僕の人生に占いは要らない

占いは僕が人生から切り離したものの一つだ。
もちろん、愛好する人たちがたくさんいることは知っているし、そのことを非難するつもりはない。
ただ、僕の大切な人たちには関わらないことを強く勧める。
その理由を述べてみる。

まず前提として、僕たちは意志が弱い。
少なくとも僕は弱い。
そのため根拠のない情報であっても振り回される可能性が高い。

午前中に良いことがあるとか、午後からケアレスミスに注意と言われてしまうと、その雑音が気になってしまうのだ。
午前中はどんな良いことがあるのかな?と思うし、午後になったらいったい何が良いことだったのだろう?もしかしてあれかな?とか変なこじつけをしてしまうだろう。

さらに午後からはケアレスミスに気をつけなければ!と変に緊張してしまう。
そんな状態では集中力が欠けるし、実際にミスも起きるだろう。

自分に限ってそんなことはないと言い切れるだろうか。
これはプラシーボ効果であり、全ての人に多かれ少なかれ影響を与えると僕は思う。
本質的には呪いの構造と同じだ。

でもこれが一日の話なら実害はその程度かもしれない。
ではそのスパンを長くしてみるとどうだろう?

あなたは人生の大きな決断、例えば就職や結婚、大きな買い物について、占い師の意見を訊くだろうか。
まぁ参考までにとか、いい話が聞けるかもしれないとか、少しでもそんなことを考えるならば、問題の根は非常に深く、広い。

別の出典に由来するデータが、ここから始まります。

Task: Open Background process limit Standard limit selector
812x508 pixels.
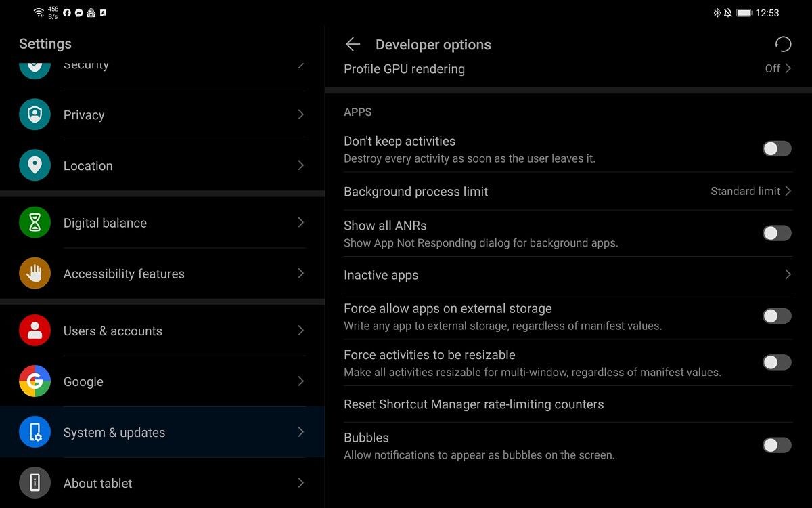Action: click(x=750, y=192)
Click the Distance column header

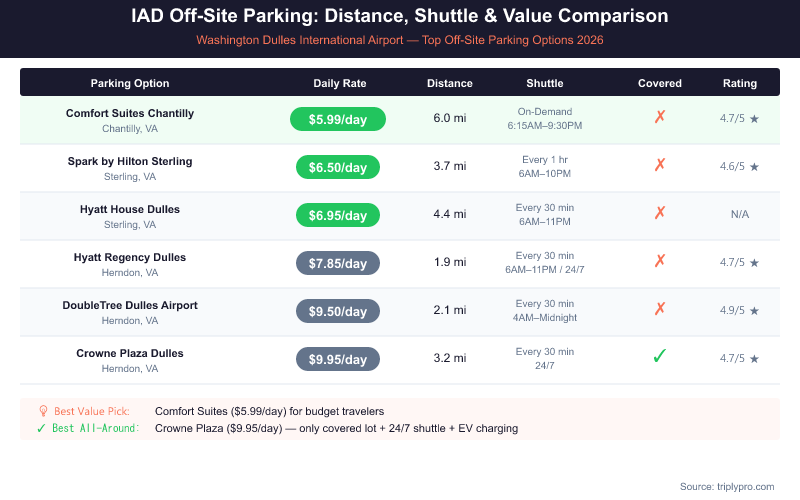[450, 83]
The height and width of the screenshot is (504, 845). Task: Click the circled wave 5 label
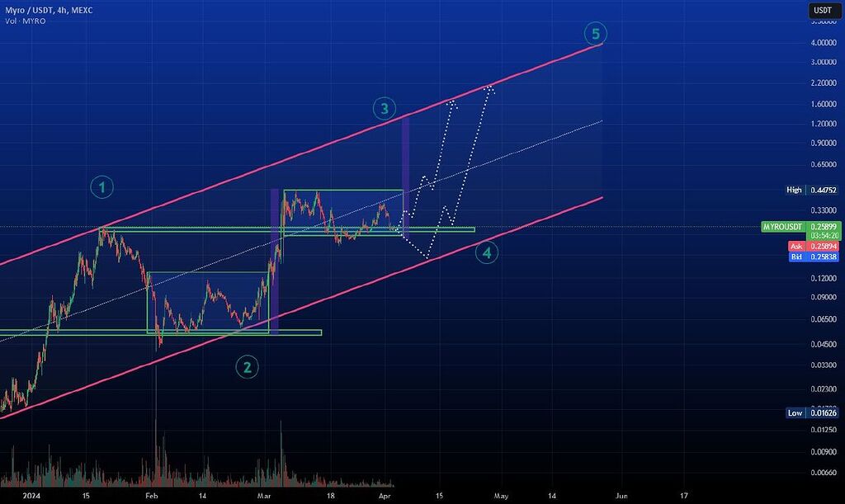(x=596, y=34)
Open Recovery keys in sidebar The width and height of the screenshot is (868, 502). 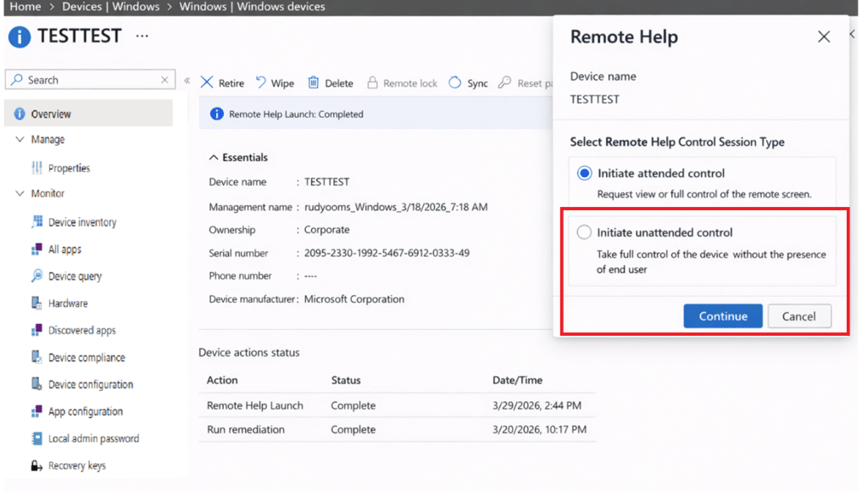point(76,466)
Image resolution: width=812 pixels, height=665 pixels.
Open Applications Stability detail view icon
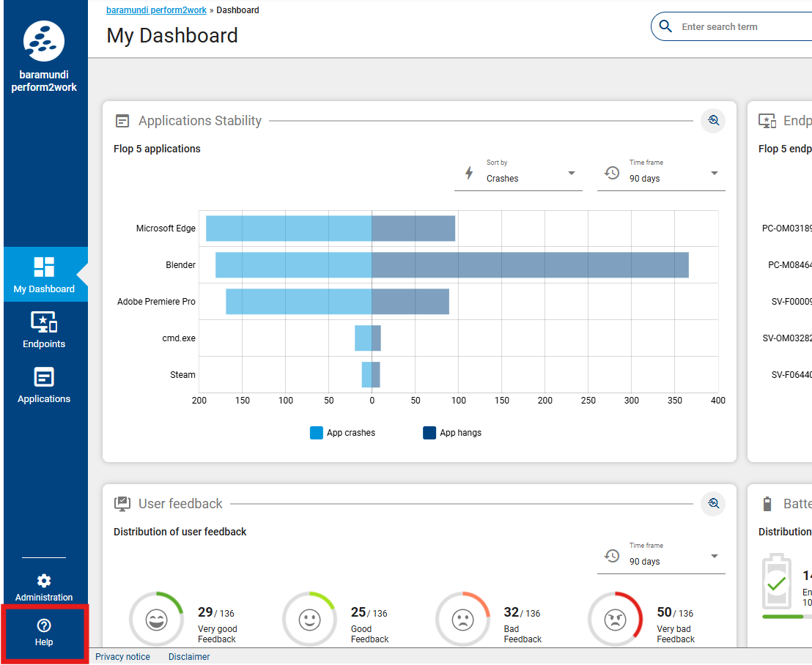712,121
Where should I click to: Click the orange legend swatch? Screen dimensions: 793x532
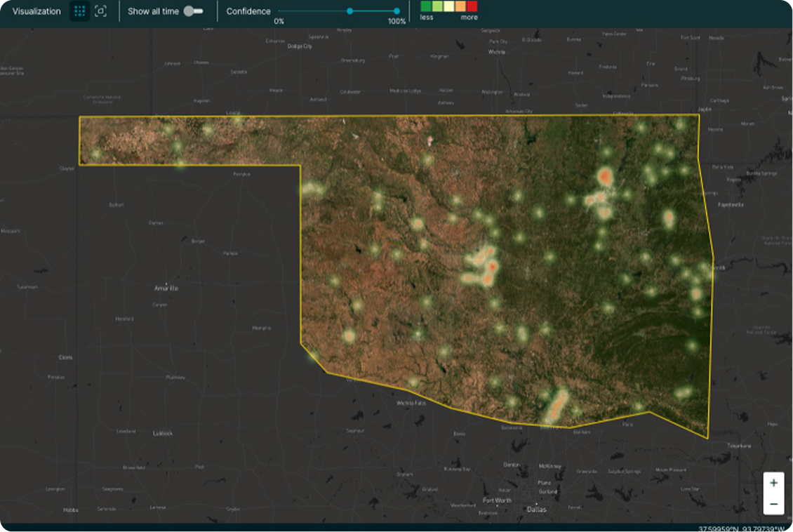click(460, 6)
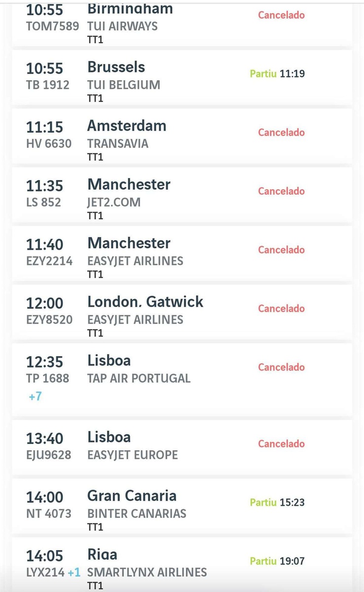Click the Partiu 19:07 status
This screenshot has height=592, width=364.
[x=277, y=561]
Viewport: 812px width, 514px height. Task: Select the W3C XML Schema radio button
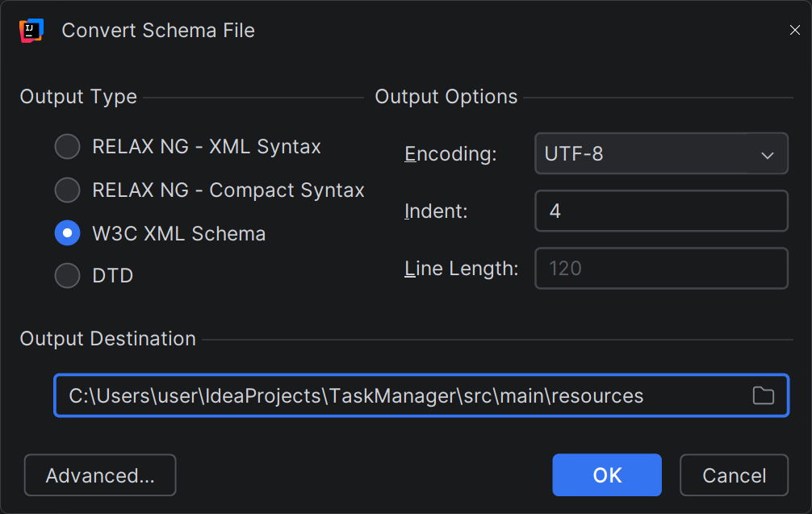coord(67,234)
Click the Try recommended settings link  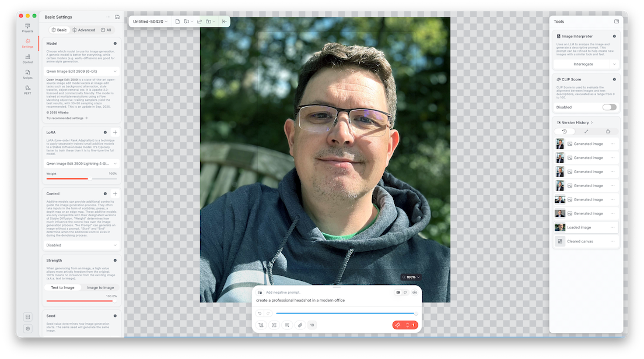67,118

このことを説明するためにジョン・スチュアート・ミルの言葉を借りる。

人間の能力は知覚、判断力、識別感覚、知的活動、さらには道徳的な評価さえも、何かを選ぶことによってのみ発揮される。
何事もそれが習慣だからという理由で行うものは何も選ばない。
最善のものを識別することにも、希求することにも習熟しない。
知性や特性は筋力と同じで使う事によってしか鍛えられない。
世間や身近な人々に自分の人生計画を選んでもらう者は、猿のような物真似の能力があれば、それ以上の能力は必要ない。
自分の計画をみずから選ぶ者は、あらゆる能力を駆使する。

最初の段にあるように、人間の知性や特性という能力は何かを選ぶことによってのみ発揮される。
そして、その能力は筋力と同じように使うことによってしか鍛えられないとある。
では、筋力の問題に置き換える。
いつものようにマラソンに例えよう。

最初からフルマラソンを走れる人はいない。
これは異論がないだろう。
最初は1kmや3kmくらいから走り始めるものだ。
それを繰り返すうちに徐々に走ることができる距離が伸びる。
この距離が一種の筋力だ。

では先の話に戻してみよう。
今日のネクタイの色を決める際、テレビ番組や新聞欄のラッキーカラーの影響を受けていないか。
これは距離で言えば1kmかもしれない。
1kmの練習なんて、瑣末なことだから自分で走る必要はない。
他人に任せればいいということになるだろうか。

ランナーなら判るだろう。
1kmでも5kmでも走った距離は裏切らない。
その積み重ねでしかフルマラソンは走ることができないのだ。

大きな判断を行うために必要な知性や特性は、小さな判断の積み重ねによってしか得ることができないとJSミルは指摘している。
今日のネクタイや食べたいものを占いに頼る人は、小さなトレーニングの機会を逸しているのだ。
小さな選択を、自らの判断で、能動的に、たくさん行うこと。
失敗もあるだろうが、大きな選択を成功させるためのトレーニングなのだから気にする必要はない。
些細なことでも自分で選ぶ習慣をつけること。

そして小さな成功は、その次のもう少しだけ大きな成功を生む。
これは以前に述べた通りだ。
チャレンジの好循環というメソッド

フルマラソンは特殊な人たちの特殊な競技だ。
誰もが走る必要はない。

しかし、大きな判断は誰の人生にも必ずある。
そのためのトレーニングはどれだけ積み重ねても無駄になることは決してないし、自分で判断することができるようになるために、占いやその類から決別する必要があると僕は思う。

自分は両方選ぶという人がいたら根本的な誤りがある。
何かを選ぶことは、別の何かを選ばないこと。
両方選ぶということは即ち選択していない、つまり判断していないということなのだから。